• Megann Horstead

Annual race supports physically disabled, visually impaired


They ran, they walked, they rolled. Great Lakes Adaptive Sports Association kicked off its eighth annual Twilight Run, Walk and Roll 5K on Saturday, Sept. 12 at the Gordon Community Center in Lake Forest.

New developments arising while organizing the Twilight 5K revealed a partnership with the North Shore Race Series, making it one of four races being sponsored by Chicago Area Runners Association.

“We’re always expanding our reach,” said Cindy Housner, executive director and founder of GLASA, noting that promotion to local running clubs and social media also play a part in why the event sees such widespread participation.

On average, the 5K Twilight Run, Walk and Roll brings in close to 400 runners, but in reviewing this year’s numbers, there were more than 400 people competing.

“It’s the race, friendships, competition,” she said. “Being that it’s our 8th annual run, people really look forward to it and seeing the friends they’ve met here the year before.”

The event also saw a number of returning runners including Danielle Tonim, a resident of Beach Park.

She said she feels compelled to race again in part because it’s a good time and it allows her to run alongside good people for a good cause.

Those competing in the race were not only residents of the greater Chicago area and its suburbs, but places such as Wisconsin and Indiana were among those represented as well.

Phil LaCourte, of Valparaiso, Ind., was competing in the race with 25 chief petty officers for the Navy Operational Support Center Chicago as a group.

He said they sang songs while running through the course in hopes of motivating others at the event to keep moving.

“I hope it brings people together,” he said, noting that he likes how the event allows them to bond and create a sense of community.

The evening’s post-race celebration allowed people to mingle amongst one another, enjoy live entertainment and play games.

Ruby Zarling, of Hoffman Estates, was hanging out after the race with her son.

She said while her husband has participated in a number of 5K Twilight Runs, this was her first time attending and she was enjoying it.

“It’s a great platform,” she said, noting that she loves the idea of bringing together people, whether able bodied or disabled, in an effort to support a good cause.

Darius James, of Chicago, was chatting with a group of fellow petty officers for Navy.

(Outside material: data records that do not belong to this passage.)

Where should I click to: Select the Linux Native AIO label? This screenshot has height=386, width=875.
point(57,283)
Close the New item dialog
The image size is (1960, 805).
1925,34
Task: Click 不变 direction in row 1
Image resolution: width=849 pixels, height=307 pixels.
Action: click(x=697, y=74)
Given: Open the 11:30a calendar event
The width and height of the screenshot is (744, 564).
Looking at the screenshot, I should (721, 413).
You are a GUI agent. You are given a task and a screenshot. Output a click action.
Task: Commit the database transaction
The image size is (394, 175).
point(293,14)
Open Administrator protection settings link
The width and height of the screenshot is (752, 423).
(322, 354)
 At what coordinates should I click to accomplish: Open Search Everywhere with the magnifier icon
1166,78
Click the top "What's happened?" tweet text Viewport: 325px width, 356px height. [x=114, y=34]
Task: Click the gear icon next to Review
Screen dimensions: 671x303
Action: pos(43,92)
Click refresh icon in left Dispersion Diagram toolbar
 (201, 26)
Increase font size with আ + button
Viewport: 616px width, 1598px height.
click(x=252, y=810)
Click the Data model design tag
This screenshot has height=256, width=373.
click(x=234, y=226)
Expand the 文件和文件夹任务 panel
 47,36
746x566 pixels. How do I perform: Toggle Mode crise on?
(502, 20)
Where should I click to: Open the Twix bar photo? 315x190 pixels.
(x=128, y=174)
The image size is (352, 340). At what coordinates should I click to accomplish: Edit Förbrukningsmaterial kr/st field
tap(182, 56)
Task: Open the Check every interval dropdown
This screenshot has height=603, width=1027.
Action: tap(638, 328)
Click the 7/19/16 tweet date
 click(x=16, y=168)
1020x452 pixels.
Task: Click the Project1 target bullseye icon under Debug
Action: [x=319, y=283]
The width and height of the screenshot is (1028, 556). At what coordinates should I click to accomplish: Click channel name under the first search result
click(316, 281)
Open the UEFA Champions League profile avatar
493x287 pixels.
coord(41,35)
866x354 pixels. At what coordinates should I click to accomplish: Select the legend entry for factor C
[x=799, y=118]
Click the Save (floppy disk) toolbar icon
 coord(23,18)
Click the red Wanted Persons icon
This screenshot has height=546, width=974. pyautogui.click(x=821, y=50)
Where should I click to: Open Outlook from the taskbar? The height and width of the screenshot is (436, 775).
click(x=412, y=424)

He said while he’d never competed in the 5K Twilight before, those in Navy training attend annually.

“It’s very inspiring to see everyone get out there,” noting that all people have obstacles but the hope is we push beyond them.

He added that he looks forward to returning to the 5K Twilight Run next year.

Housner said she hopes the event makes people more aware of sports and recreational opportunities for individuals who have a physical disability or visual impairment.

Races, such as the 5K Twilight Run, Walk and Roll, offer opportunities and introduce an element of accessibility that otherwise may not be available for those living with physical disabilities or visual impairments.

She said the hope is people will hold an increase understanding and awareness for some of the difficulties faced by those living with physical disabilities or visual impairments.

“People see that regardless of whether you have a disability that you can still go out, you can still race and you can be competitive,” she said.